Other topological metaphors
In this chapter, I have argued for innovation research to break from its singular topological perspective. The field’s most common instrumentalities – collected under the innovation systems approach – rely on regional or volumetric thinking. If you prefer, this has also been called ‘arborescent’ (Deleuze and Guattari, 1987) thinking. Other topological metaphors can stretch, twist, and distort our observations in other fruitful ways. In the words of Iulian Barba Lata and Claudio Minca, topology gives us ‘a spatial lexicon’ (2016, p 441) that can account for the intersecting multiplicity of space-time. Surveying multiple topologies will give us multiple understandings.
The four topological metaphors considered here are not the only possibilities. We need others. Some say these ones have serious limits. For example, Allen (2011b) has argued that metaphors like fluid and fire ‘serve only to confuse rather than enlighten’ (2011b, p 283). He suggests that they are ‘failed metaphors, words which, after their initial promise faded, nobody was much interested in using’ (Allen, 2011a, p 317). He argues that playing with topological metaphors ‘may be colourful, but owes little to the eye-opening possibilities that topology offers’ (Allen, 2011a, p 318). He writes well, but seems to miss the point. Working with multiple metaphors means ‘we can avoid naturalizing a single spatial form, a single topology’ (Law, 1999, p 7). The scholarly task is to expand our ‘spatial imagination’ through ‘metaphorical proliferation’ (Latham, 2011, p 315). Thinking about space and place through multiple metaphors provides an ‘“intertopological” effect
One approach might be through meta-metaphor. ‘Hyperobject’ has recently been proposed as a way to appreciate the many topological possibilities for innovation research (Rehn and Örtenblad, 2023). As a hyperobject, innovation can be understood to be ‘massively distributed in time and space, to the point where most things can be seen as innovation depending on which spaciotemporal position you choose to occupy’ (Rehn and Örtenblad, 2023, pp 6–7). Another approach might be to create space for new understandings through the ‘interruption of topology’ (O’Doherty, 2013, p 211). Damian O’Doherty (2013) did this in an ethnographic methodological experiment where ‘an arbitrary set of rules and constraints following the rigor of a mathematical series of calculations and measurements were devised to generate a sequence of random walks traversing the city of Manchester’ (O’Doherty, 2013, p 215). Based on the resulting insights, O’Doherty would have us proceed without any single metaphor: ‘bereft of any abstract principle’ and therefore open to ‘the conditions of possibility for thinking topology’ (O’Doherty, 2013, p 226).
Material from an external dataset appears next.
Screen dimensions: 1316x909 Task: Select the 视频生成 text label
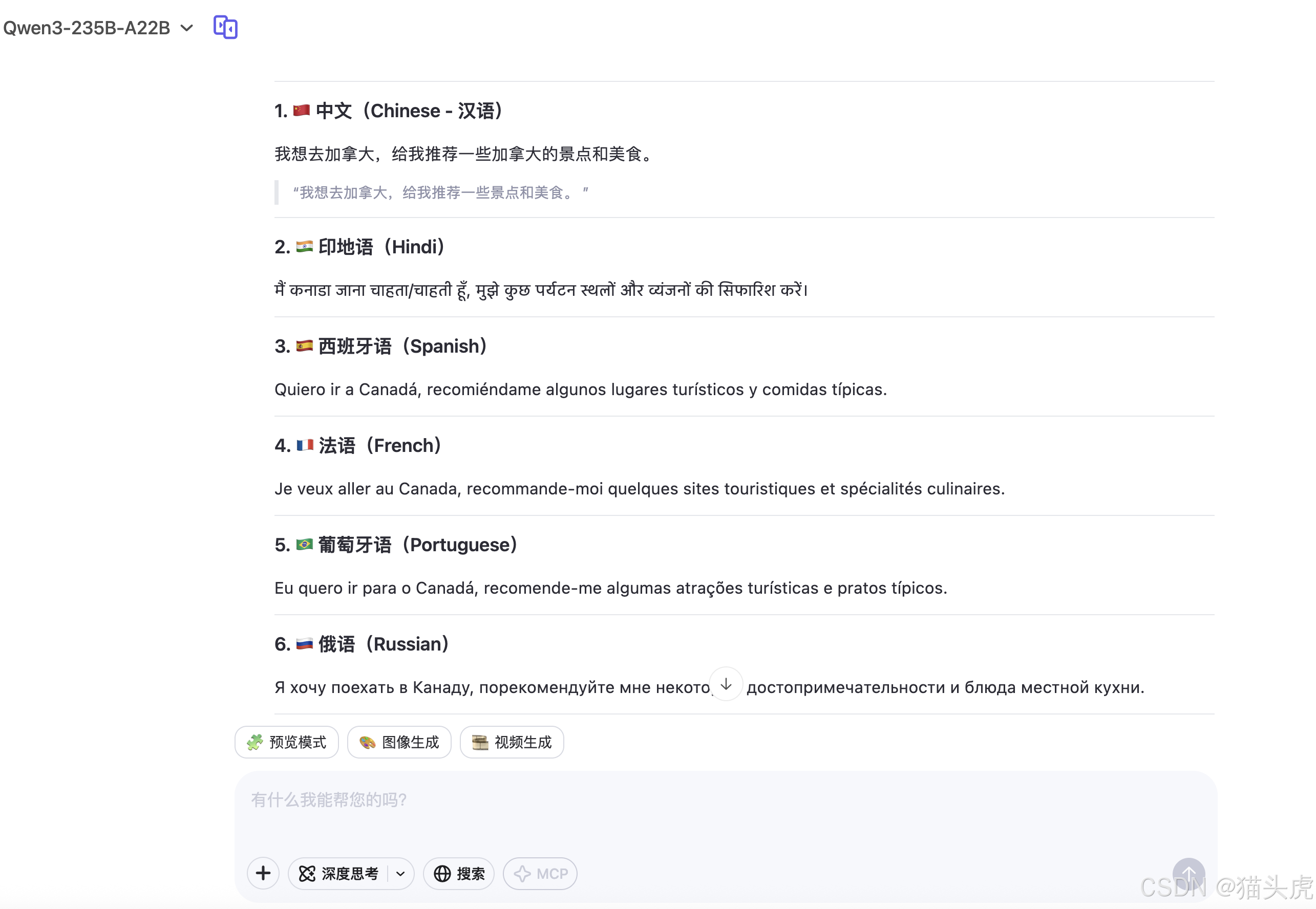pyautogui.click(x=523, y=742)
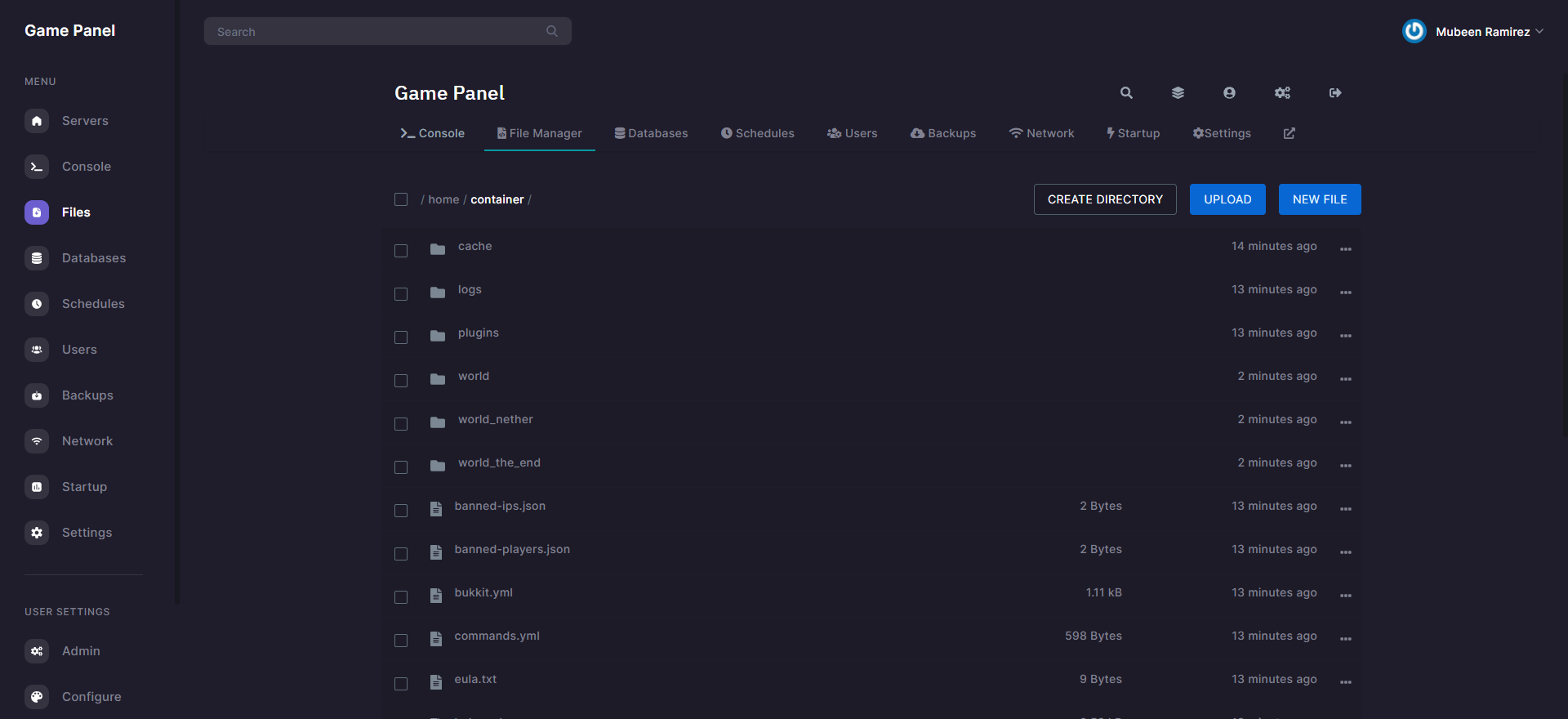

The alternative to all this topological play is accepting the ‘hegemony’ (Sepp, 2012, p 47) of regionalism. That is the innovation studies norm. But in geography, it is normal to investigate – intertopologically – the construction of boundaries, regions, and territories (for example, Sepp, 2012; Asdal, 2020; Oppenheim, 2020). What if I had done that here? While I was busy pinning down the boundaries of ocean science instrumentality innovation, there was work being done to shift public and government attention from a Nova Scotian ‘ocean technology cluster’ to an Atlantic Canadian ‘ocean supercluster’ (see Doloreux and Frigon, 2021). And as I write this book, there has been a further shift in the governmental language: Canada’s regional ‘innovation superclusters’ have been rebranded as ‘global innovation clusters’ (see Sá, 2022). Note the hyperbole, but also the opportunity to apply unstable topologies.
Some innovation scholars might say that we need the region/volumetric metaphor so we can pin things down, survey them, and quantify them – otherwise they do not count. But topology provides ‘a way of understanding space and time when the numbers no longer quite add up to anything significant’ (Allen, 2011a, p 316). And as we will see in the next chapter, statistically significant results can become meaningless in the face of staunchly held values and beliefs.